Jefferson was NOT a pampered Aristocrat. He was a Virginian, a man of the land. His rival and at times best friend, John Adams, was a rich lawyer from Boston who at times was infuriated by Jefferson but never lacking in admiration for him. According to Adams, Thomas Jefferson could "calculate an eclipse, survey an estate, tie an artery, plan an edifice, try a cause, break a horse, dance a minuet, and play the violin." He is also called the "father of archeology", because of his pioneering excavation techniques, and had a master's understanding of agriculture.
As president, it is amusing to note that he used to answer the door (of the white house) in his robe and slippers, and he, his daughters, and James Madison's wife, Dolly, were well known for turning the formal state dinners that had been cultivated under Washington and Adams (both of whom were well known aristocrats) into casual and entertaining social events.
As a person, he was a relatively quiet man, not a carefree party-animal like Benjamin Franklin, but not a ultra-formal, stone-faced gargoyle like George Washington. In his spare moments, he was a vociferous reader. "I can not live without books" he famously said. He was fluent in ancient Latin as well as ancient Greek, and he used to read the classics in their original Latin or Greek.
He was personally revolted by Tobacco, but it is also known that he and George Washington used to exchange gifts of "smoking mixtures", possibly Marijuana. George Washington's love for Indian Hemp was well documented, and Thomas Jefferson, ever the farmer, advocated that Americans plant hemp instead of tobacco, arguing that tobacco ruins the soil that it is planted on.
He was also an avid drinker of Gin, as were most Americas. Europe imported so much booze to America that a common epithet for America at the time was the "Alcohol Republic".
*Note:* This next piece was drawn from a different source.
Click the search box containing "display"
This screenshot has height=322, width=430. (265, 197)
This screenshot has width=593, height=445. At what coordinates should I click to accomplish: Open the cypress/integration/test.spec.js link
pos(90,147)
Thomas Jefferson's Wife was Martha Wayles Jefferson, and throughout their short marriage, they were completely and utterly devoted to her. Jefferson was said to have been a doting and loving husband. However, Martha was a very sickly woman (she is believed to have been diabetic) and later in her life, as her health failed her, Thomas was known to go through bitter and prolonged bouts of depression. When she died in 1782, Thomas mourned her death for nearly three weeks, refusing to even leave his room, only occasionally emerging to go horseback riding by himself.
Jefferson and slavery is perhaps the most troubling aspect of that man, and no one was more deeply troubled about it than Thomas Jefferson himself. Biographers point out that Jefferson spent almost his entire life in debt, which prevented him from freeing his slaves (he vowed to free his slaves once he was out of debt, which he never was). Jefferson seems to have suffered pangs and trials of conscience as a result, which was far more than virtually any other man of the time could boast. He also tried desperately to enact legislation in Virginia outlawing slaves, knowing full well that it would ruin him to loose his slaves, and throughout his political career, fought tirelessly for the emancipation of slaves. In his will, his 5 most trusted slaves were freed, but unfortunately, his estate sold the rest to pay off his debts. the duology of Jefferson's relationship with slavery is an unfortunate one, And its impact on his personality is not one to ignore, because his ownership of slaves wracked his conscious to no end.
At one point in time, it was thought that Thomas Jefferson had slept with his black slaves and they had borne him children. In fact, his political opponents accused him of keeping his black slaves as concubines, which Jefferson wrote off as vicious slander, beneath responding too. However, the tests did not link them specifically to the Jefferson, merely "a Jefferson". Modern scholars consider it far more likely that the forefather of those children was either Thomas's cousin, Peter Carr, or his brother, Randolph Jefferson.